Most places guard their pasty recipe like it is gold, but you can find a couple if you look around or you ask real nicely.

The following recipe is pretty darn authentic. All the old timers we talked to in various places insisted that lard, not butter and not shortening and not margarine, is to be used in the crust. It’s the only way to make it flaky like it’s supposed to be, they told us.

We were also told that you can use ground meat instead of cubes and that venison can easily be substituted for the beef. However, the pork is key to keeping the meat from being too dry.

Here’s the recipe:

4 cups flour
Salt
1 ¼ cups lard, chilled and cut into ¼ inch bits
10 to 12 tablespoons ice water
1 ½ pounds top round steak, trimmed and cut into ¼-inch cubes
½ pound pork loin, trimmed and cut into ¼-inch cubes
5 medium potatoes, peeled, washes and chopped
2 cups chopped rutabaga or turnips, depending on your preference
1 ½ cups finally chopped onion
1 ½ cups chopped carrots
1 teaspoon ground pepper

In large, chilled bowl, combine flour, two teaspoons of salt and the lard bits. Work quickly and rub the flour and lard together with your fingertips until it begins to flake together. Pour in 10 tablespoons of ice water, toss together with your hands and gather dough into a ball. If your dough starts to crumble, add up to two tablespoons more water, a tablespoon at a time, until everything sticks together.

Divide the dough into six equal portions and form them into balls. Dust them with flour, wrap in wax paper and chill in the refrigerator for one hour.

While you’re waiting, combine your beef, pork, potatoes, onions, turnips/rutabaga, one tablespoon of salt and your pepper into another bowl.
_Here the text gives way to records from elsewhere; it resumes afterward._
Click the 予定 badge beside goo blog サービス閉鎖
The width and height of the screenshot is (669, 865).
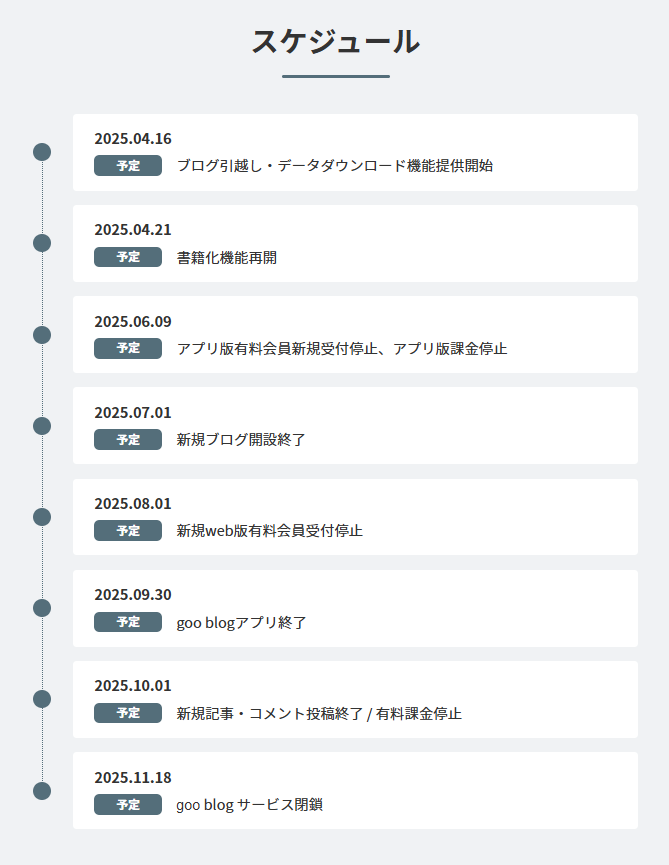(x=128, y=805)
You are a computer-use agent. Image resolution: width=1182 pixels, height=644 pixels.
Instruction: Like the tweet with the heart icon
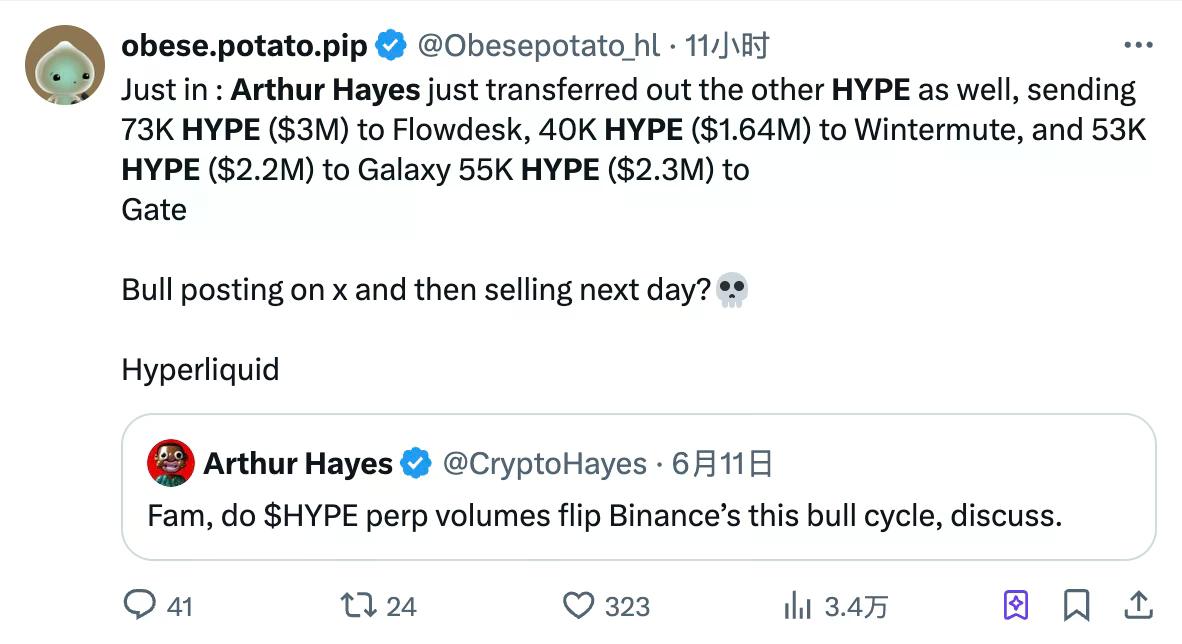(578, 605)
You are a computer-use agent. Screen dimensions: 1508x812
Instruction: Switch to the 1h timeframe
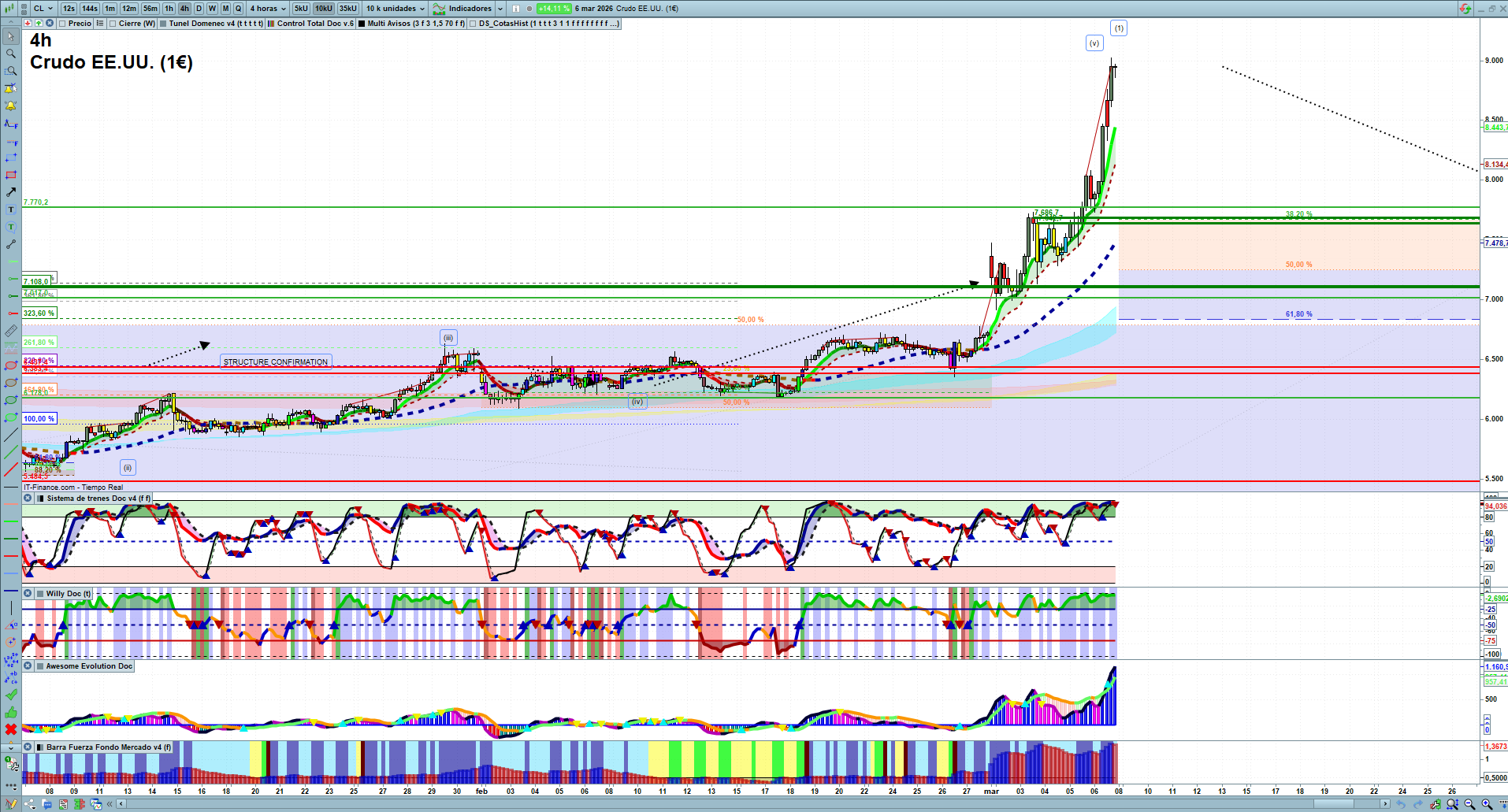click(169, 9)
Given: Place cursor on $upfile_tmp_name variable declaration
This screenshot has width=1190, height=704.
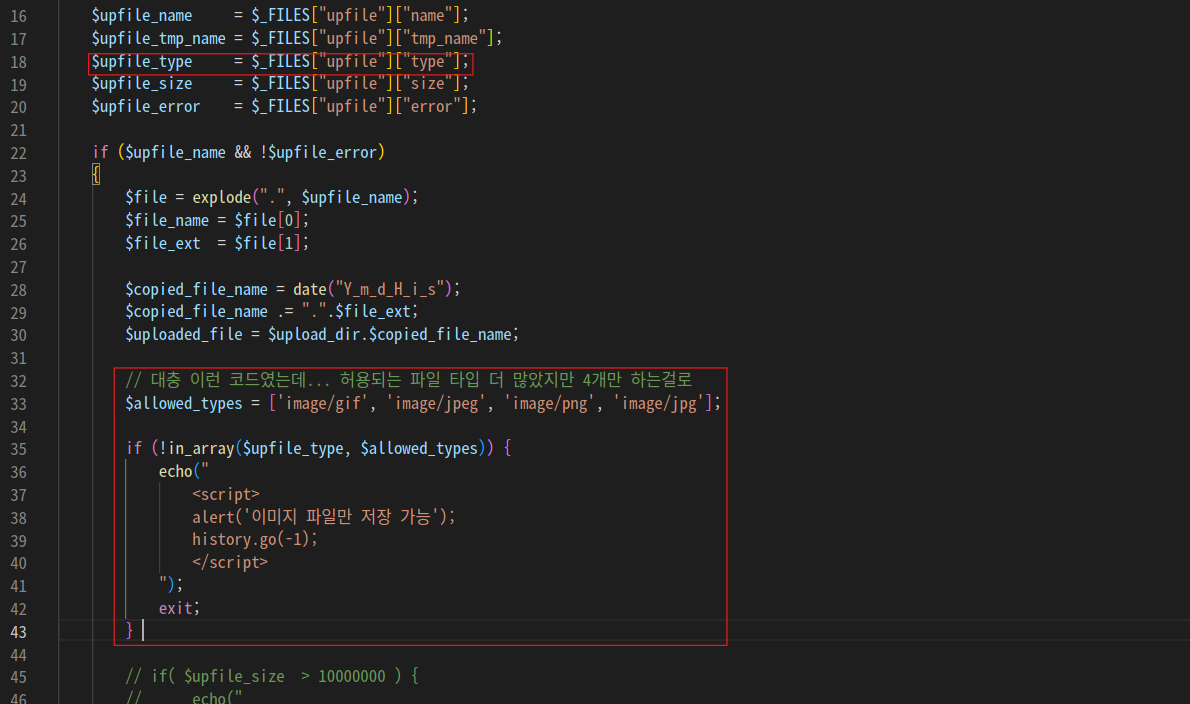Looking at the screenshot, I should 158,39.
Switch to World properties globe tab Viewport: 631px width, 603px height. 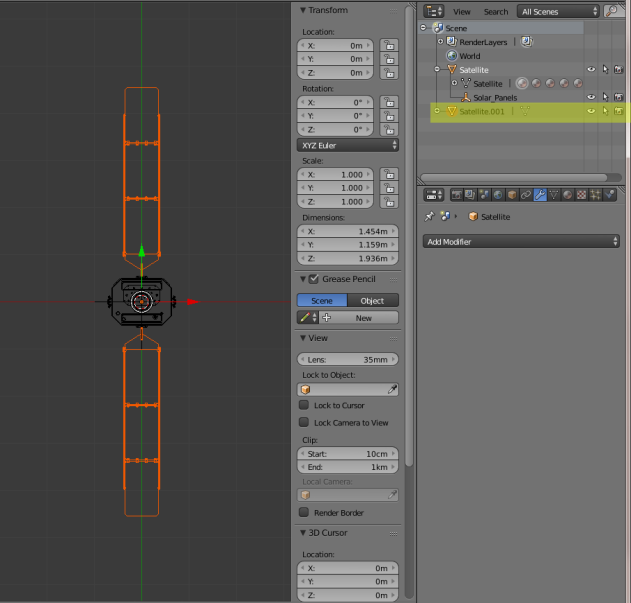point(497,195)
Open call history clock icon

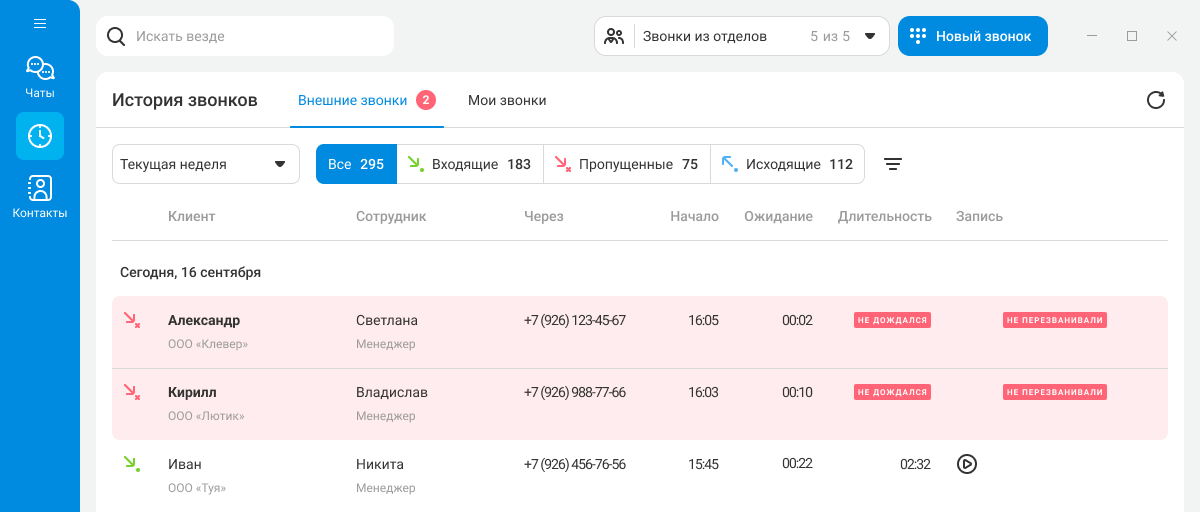pyautogui.click(x=40, y=136)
Set aside.

Once dough has chilled, preheat your oven to 400 degrees and then take out and roll one dough ball at a time on a lightly floured surface until it’s a rough circle about ¼-inch thick. Using a nine-inch plate or the lid to a pot as a guide, cut the dough into rounds with a pastry wheel or a sharp knife.

Take about 1 ½ cups of the mixture (don’t over fill or it will tear the dough) and place in the center of the rounds you cut out and then form into a strip in the middle of the dough. Fold one side of the round over the mixture and press edges together from one end to the other until all of the mixture is sealed in. Your seal of dough should be about ½-inch wide along the edge. Crimp the seal by pinching it with your fingers along the entire length.

Transfer the sealed pasty onto an un-greased baking sheet using a spatula and repeat the process until all of the remaining filling and dough is gone.

Bake the pasties for about 45 minutes or until the dough is a golden brown.

A lot of places offer ketchup and brown gravy to go with the pasty, but we found the best way was to simply dive right in without the condiments. Why ruin such a naturally good taste?

Anyway, we thought we’d share this recipe and the concept of the pasty with everyone. What a great way to use up some venison hamburger, hey? We were also told there are multiple variations on this recipe, including using poultry instead of pork and beef. There were also veggie versions, which had broccoli, potatoes, mushrooms, onion and rutabaga mixed with cheddar cheese and baked in the crust like the other mixture. Right in the center was a piece of cream cheese, too.

No matter which way you make them, these pasties are a pretty tasty treat, and filling, too.